In addition to purchasing state-owned properties, Czechia nationals may purchase any kind of property here. Presenting their passport as proof of identity enables EU residents to buy property in the Czech Republic. Before, non-EU residents in the Czech Republic could only acquire property through marriage to a citizen or with a permanent stay visa. Now, all property types are open for foreign buyers, allowing anyone to purchase land or homes without limitations.
Czechia notaries and real estate agents
A realtor’s involvement is optional, but the notary is essential, as they ensure the transaction’s integrity and serve as a guarantee for the process. They will verify the validity of each signed document, examine the buyer’s ownership information, and ensure that the appropriate entry is made in the real estate cadaster. A notary public may be used to settle the transaction. The funds are sent in this instance to the notary’s bank account.
How to purchase a real estate property in the Czech Republic
Here is the guide to purchasing a property in Czechia:
In actuality, oral reservations often last a few days, not more than two weeks. The buyer and their representative investigate the object’s legal standing during that period. They specifically need an excerpt from the Real Estate Cadaster. The deed includes owner details, ownership dates, purchase-sale agreement specifics, and mortgage status. The Czech-signed reserve deposit agreement involves a buyer paying up to 5% of the property’s value. Foreigners can send funds from their home country; later, a local account might be necessary for rent and utilities, a straightforward process taking under an hour. You may apply at any Czech bank if you are a foreigner.
The contract for the selling and purchase
It is not essential to reach a preliminary understanding unless the buyer so desires. After the purchaser pays the reservation fee, the preliminary contract is signed. Notarization isn’t required. The document outlines parties, payments, deadlines, and responsibilities. A deposit agreement for money safekeeping is made upon signing an item reservation or preliminary agreement. The order of money transfers is decided by it. The money will be maintained in a separate trust or escrow account, and it won’t be possible to transfer it to the seller’s account until after the ownership has been renewed. A bank, real estate company, notary public, or lawyer are all examples of potential custodians for deposits. The purchaser deposits funds into the deposit account after the completion of this Agreement.
The payment exchange
Real estate is often paid in Czech crowns (99% of the time).

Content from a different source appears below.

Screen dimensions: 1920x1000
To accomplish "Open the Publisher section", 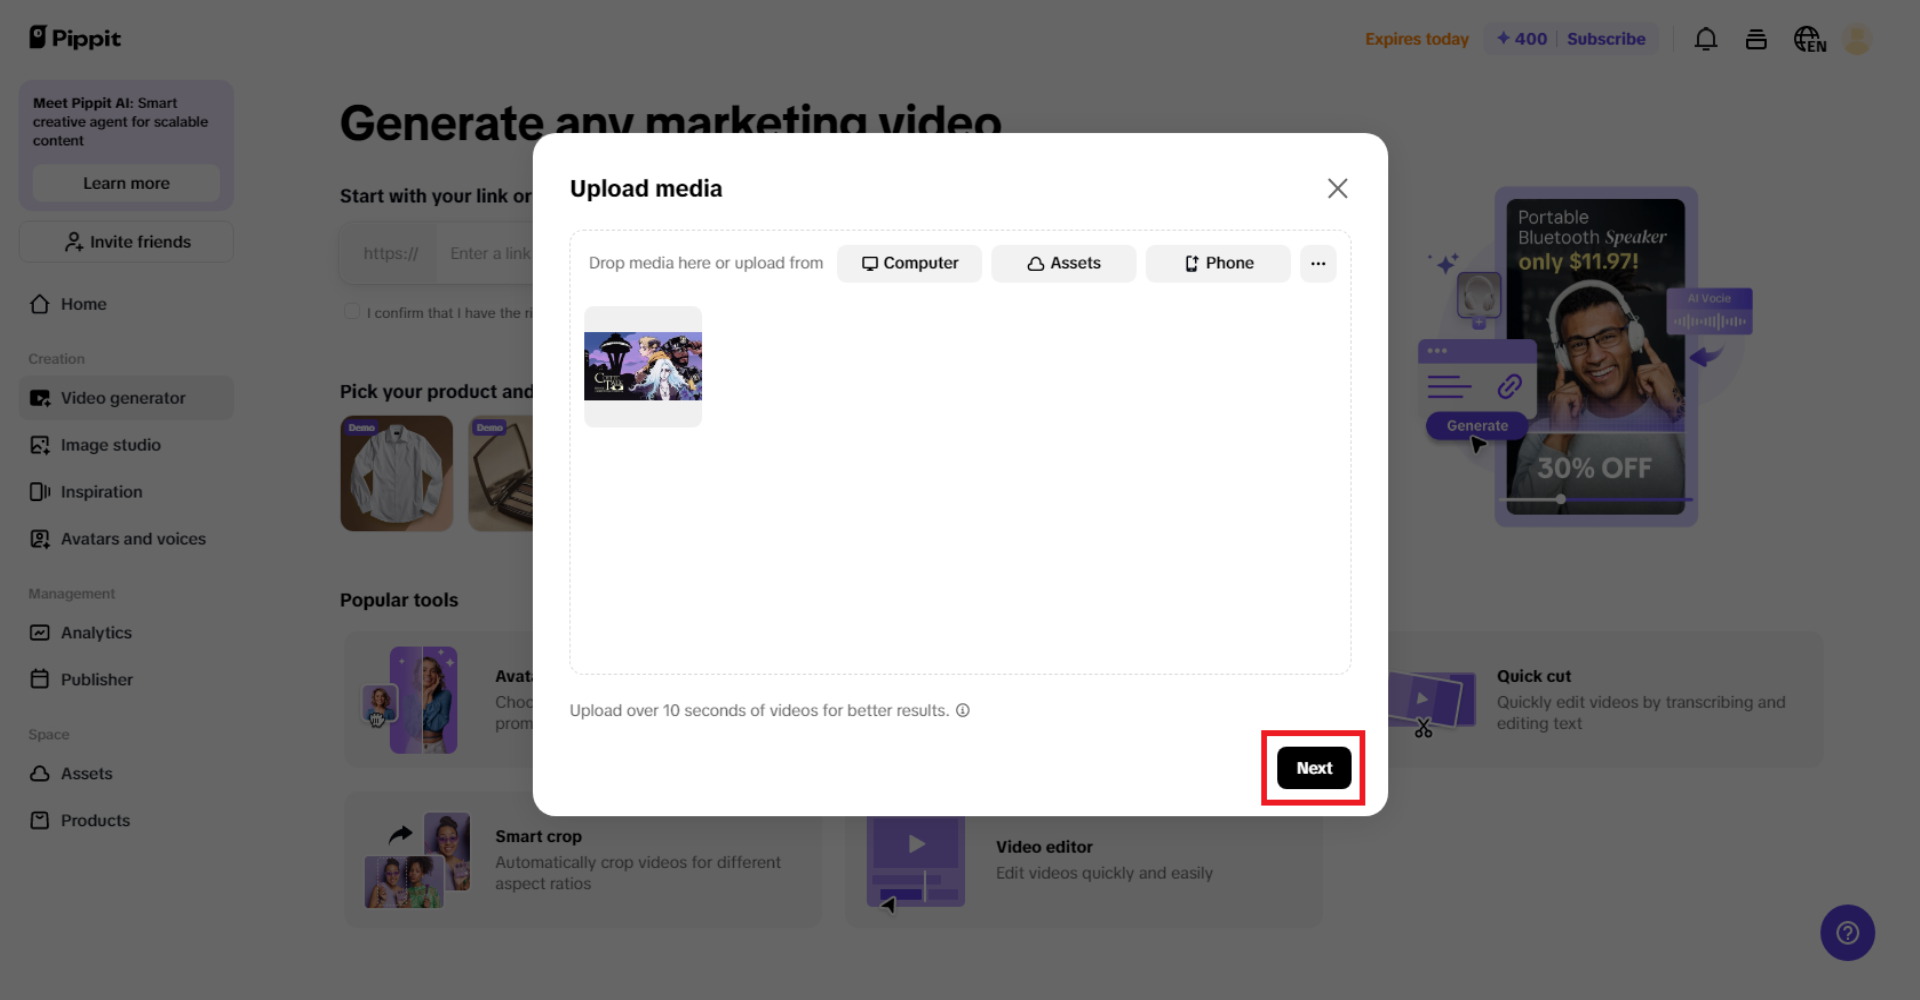I will [x=97, y=679].
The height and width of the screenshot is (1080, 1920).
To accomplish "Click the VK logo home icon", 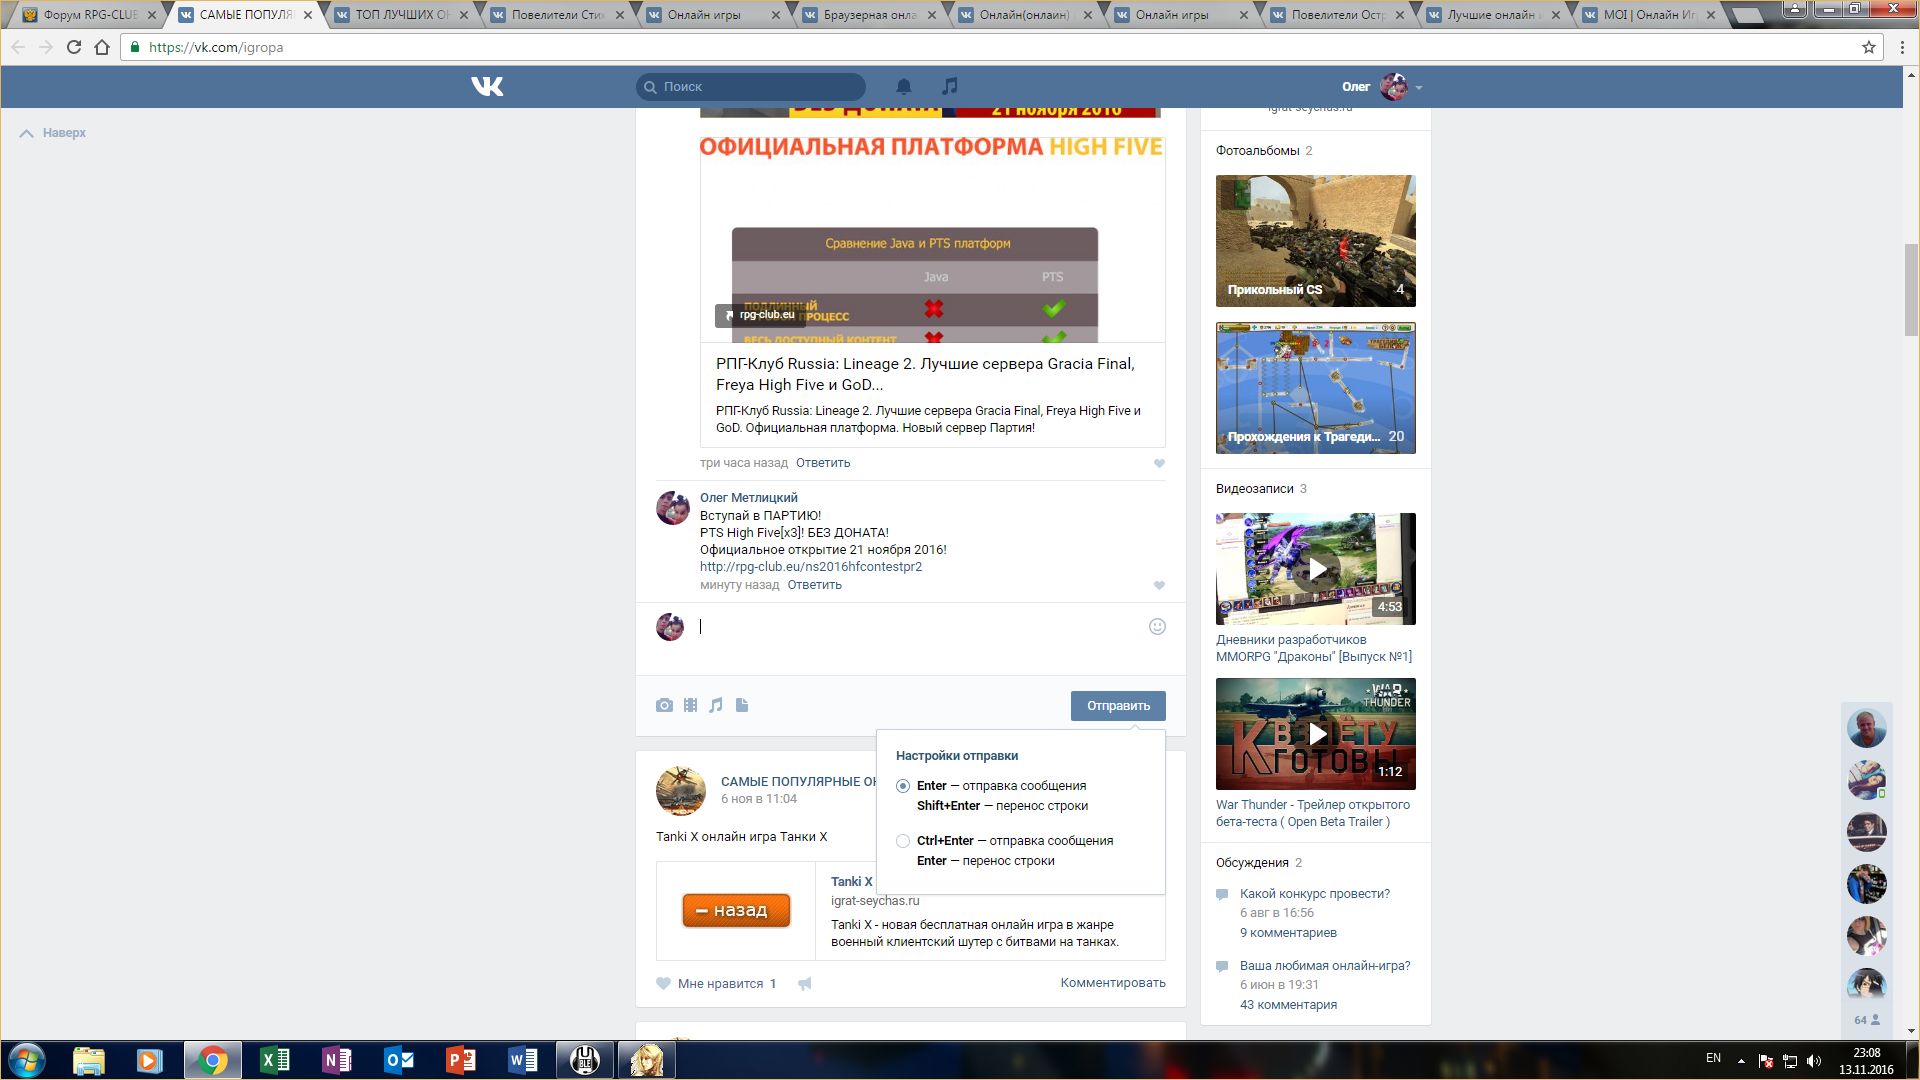I will pos(487,87).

In the Czechia, bank transfers from personal or trust accounts are the acceptable payment option. Cash may be imported into the Czech Republic for a minor sum (for a deposit and ongoing expenditures). Remember that there are limits on how much money may be used for export.
The registration of ownership
After the primary contract of sale is completed, the agent creates an application for the transfer of ownership. The Real Estate Cadaster receives both papers. On the Cadaster website, you may determine the object’s status. Funds from the trust account are released to the seller upon receipt of a cadaster-stamped purchase and sale agreement and registration confirmation by the new owner. Utility contracts are then issued in the new owner’s name. Additionally, his agent may support the buyer in this.
Whether a property is bought outright or with a mortgage determines the transaction duration. In the first instance, the process takes 3–4 days, not including the time needed to check the items before the purchase and for state registration after it. Since the bank must review the application, buying a property with a mortgage takes longer (up to 1.5 months).